The choice RedMart has made is in sync with one of its corporate social responsibility pillars - environmental footprint.

Mr Chan said: "RedMart is solely responsible for the end-to-end customer experience, and wants to ensure that the products customers order reach them in the best possible condition.

"Because of food safety regulations, we have to pack certain items into separate plastic bags. Depending on the optimum storage temperature of each product, the bagged products are then securely placed in plastic totes or single-walled corrugated 100 per cent recyclable cartons."

Each of these cartons is reused twice or thrice before being disposed. After delivery, the delivery representatives are trained to collect and return the totes and carton boxes to the RedMart fulfilment centre for reuse.

"We are constantly looking for innovative ways to minimise the amount of packaging involved; we encourage our suppliers to use reusable plastic trays and pallets when they send us their products."

Mr Chan said customers are the No.1 priority, given the company's vision of becoming the world's most trusted and customer-centric supermarket.

Another CSR pillar is therefore the provision of nutritious and responsibly-sourced products.

The company offers more than 173,000 products - by far the widest range among grocery retailers in Singapore; RedMart even stocks products for people with special dietary needs.

Mr Chan said: "We launched our RedMart 'Private Label' range in May 2015, with the aim of delivering value for money to customers without compromising on quality, innovation or sustainability.

"For example, within the Private Label range, paper products (kitchen towels, tissues, toilet tissue) are fully certified by the Forestry Stewardship Council.

"All food products are free of MSG and preservatives, with no artificial colours or flavouring."

He added that Redmart, which was acquired by Lazada (Singapore's top e-commerce platform) in November 2016, also helps brands, small and medium-sized enterprises (SMEs) and offline sellers to list and sell their products online.

For example, local startup F.East, the maker of laksa and Hainanese chicken rice and egg prata with fish curry-flavoured potato chips, got its start by being listed on RedMart.

These chips are now available across other retailers in Singapore.

"The company has helped bring many small firms online and helped them to scale up their businesses exponentially.
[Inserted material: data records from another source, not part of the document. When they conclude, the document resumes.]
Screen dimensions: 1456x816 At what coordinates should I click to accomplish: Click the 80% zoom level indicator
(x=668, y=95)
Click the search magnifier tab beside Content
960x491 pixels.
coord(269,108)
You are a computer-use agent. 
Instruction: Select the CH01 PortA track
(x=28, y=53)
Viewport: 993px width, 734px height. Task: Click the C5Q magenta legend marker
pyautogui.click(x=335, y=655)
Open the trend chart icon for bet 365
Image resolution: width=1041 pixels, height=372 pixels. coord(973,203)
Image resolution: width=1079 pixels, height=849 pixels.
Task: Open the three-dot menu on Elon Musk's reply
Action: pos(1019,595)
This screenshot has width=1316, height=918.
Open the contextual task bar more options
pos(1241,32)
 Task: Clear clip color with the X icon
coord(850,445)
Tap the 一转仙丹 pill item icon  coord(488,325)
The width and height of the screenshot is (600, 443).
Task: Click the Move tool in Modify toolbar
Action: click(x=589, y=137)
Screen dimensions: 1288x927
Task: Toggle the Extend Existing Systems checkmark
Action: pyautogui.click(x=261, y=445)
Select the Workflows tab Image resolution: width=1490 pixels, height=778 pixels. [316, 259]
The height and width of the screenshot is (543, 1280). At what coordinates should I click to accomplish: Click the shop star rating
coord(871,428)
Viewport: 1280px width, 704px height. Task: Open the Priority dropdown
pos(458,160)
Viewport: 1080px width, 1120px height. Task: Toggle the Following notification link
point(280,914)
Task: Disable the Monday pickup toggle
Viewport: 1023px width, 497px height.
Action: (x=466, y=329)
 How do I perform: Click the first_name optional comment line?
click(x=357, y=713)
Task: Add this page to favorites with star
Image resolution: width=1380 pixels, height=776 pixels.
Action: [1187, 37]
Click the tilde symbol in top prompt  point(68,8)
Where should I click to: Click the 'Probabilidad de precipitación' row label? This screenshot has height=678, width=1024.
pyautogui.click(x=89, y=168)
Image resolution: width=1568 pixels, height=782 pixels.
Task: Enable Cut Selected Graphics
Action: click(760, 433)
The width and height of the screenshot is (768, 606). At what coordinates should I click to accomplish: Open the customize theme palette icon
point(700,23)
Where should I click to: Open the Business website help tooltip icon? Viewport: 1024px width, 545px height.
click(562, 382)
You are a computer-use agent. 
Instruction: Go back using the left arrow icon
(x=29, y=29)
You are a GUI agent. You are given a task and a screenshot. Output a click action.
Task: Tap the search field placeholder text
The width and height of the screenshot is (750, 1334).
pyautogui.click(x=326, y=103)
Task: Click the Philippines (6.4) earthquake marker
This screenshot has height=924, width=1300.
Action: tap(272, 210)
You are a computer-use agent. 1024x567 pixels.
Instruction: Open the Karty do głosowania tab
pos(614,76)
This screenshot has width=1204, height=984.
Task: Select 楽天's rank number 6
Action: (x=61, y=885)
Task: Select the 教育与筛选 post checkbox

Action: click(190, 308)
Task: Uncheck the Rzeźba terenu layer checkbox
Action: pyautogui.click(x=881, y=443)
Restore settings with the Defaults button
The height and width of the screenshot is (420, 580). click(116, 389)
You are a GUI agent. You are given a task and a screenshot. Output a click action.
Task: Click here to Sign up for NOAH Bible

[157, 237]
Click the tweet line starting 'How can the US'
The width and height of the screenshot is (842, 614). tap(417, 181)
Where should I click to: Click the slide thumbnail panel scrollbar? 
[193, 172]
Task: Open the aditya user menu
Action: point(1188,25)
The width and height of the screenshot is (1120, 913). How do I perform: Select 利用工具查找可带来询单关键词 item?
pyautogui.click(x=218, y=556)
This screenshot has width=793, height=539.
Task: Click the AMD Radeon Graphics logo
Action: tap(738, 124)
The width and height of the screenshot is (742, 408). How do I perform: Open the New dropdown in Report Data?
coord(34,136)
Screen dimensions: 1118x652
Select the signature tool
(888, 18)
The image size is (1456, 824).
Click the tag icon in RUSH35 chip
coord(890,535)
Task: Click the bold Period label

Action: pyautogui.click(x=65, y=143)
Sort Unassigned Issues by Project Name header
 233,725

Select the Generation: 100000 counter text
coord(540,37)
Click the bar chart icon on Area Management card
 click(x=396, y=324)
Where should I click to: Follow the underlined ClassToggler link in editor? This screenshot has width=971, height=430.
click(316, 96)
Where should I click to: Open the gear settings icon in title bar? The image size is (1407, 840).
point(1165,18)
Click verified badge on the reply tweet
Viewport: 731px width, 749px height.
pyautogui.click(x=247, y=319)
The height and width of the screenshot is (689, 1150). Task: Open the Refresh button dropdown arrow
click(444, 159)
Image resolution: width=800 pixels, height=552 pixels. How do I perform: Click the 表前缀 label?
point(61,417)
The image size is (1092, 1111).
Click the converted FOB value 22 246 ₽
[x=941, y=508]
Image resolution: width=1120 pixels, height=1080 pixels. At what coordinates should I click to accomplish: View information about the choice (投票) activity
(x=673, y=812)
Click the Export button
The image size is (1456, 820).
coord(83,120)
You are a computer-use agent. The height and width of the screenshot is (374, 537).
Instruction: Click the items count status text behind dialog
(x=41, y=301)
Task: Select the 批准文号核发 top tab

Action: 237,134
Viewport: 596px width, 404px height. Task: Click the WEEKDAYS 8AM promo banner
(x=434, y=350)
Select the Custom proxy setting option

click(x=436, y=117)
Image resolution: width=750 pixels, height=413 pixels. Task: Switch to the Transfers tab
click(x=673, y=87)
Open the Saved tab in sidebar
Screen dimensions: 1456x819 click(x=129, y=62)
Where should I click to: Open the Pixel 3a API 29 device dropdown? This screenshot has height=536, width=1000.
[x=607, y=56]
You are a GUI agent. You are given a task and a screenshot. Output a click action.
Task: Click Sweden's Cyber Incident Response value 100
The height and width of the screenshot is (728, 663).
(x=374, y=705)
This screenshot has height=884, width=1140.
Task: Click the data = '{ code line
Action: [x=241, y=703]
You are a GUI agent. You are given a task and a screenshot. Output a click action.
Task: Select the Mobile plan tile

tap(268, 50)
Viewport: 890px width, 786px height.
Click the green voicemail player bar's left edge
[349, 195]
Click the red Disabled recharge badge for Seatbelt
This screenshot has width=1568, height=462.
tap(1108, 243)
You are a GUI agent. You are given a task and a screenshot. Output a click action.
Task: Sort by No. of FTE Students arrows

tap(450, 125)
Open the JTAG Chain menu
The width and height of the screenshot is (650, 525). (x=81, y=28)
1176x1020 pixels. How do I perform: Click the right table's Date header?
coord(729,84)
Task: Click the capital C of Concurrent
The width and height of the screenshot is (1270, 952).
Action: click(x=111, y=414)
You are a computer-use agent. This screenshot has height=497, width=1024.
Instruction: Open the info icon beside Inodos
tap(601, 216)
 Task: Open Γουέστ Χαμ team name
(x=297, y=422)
"We were a startup. Now we are helping other startups to get on the online retail bandwagon," said Mr Chan.

How it got started

Homegrown online grocer RedMart was founded in 2011 by Roger Egan, Vikram Rupani and Rajesh Lingappa, who have all since settled in Singapore and made it their home.

The company is a firm believer in giving back to society in a way linked to its business model.

In 2018, it set up a committee comprising members from across the departments; teams were formed so that the company's CSR efforts could be positioned and coordinated more effectively.

RedMart has in place its "RadGrad" management trainee programme, a one-year rotation among the departments for the graduates among its hires.

During this programme, these RadGrads are required to be supervised by C-suite leaders as they undertake an end-of-year project; these entail deep-diving into strategic business projects which are underpinned by values such as giving back to society.

Mr Chan said: "We give them some guidance about a specific part of the business, and they figure out if there is a way to improve it."

The 2016 RadGrad batch came up with the idea of a food-waste reduction programme.

Under it, fruit and vegetables that are slightly blemished but still fit for consumption are donated to non-profit community organisations instead of being thrown away.

Organisations RedMart supports through this initiative include Free Food for All, Jamiyah Singapore and Food Bank Singapore.

Mr Chan said RedMart, as an online supermarket, has less wastage than physical grocery stores as through its smart supply chain and demand forecasting system, is able to bring in just about the right quantity that is needed based on past shopping and data.

"We use a smart algorithm and buy what we need. Hence, our fresh produce waste is at less than 5 per cent while for offline supermarkets it is between 20-30 per cent."

In January 2019, RedMart expanded the food waste reduction programme by entering into collaboration with local social enterprise UglyFood, which seeks to maximise the value of food resources by diverting "ugly" or blemished fresh fruits and vegetables from the trash and transforming them into delicious and nutritious products such as juices and ice-cream.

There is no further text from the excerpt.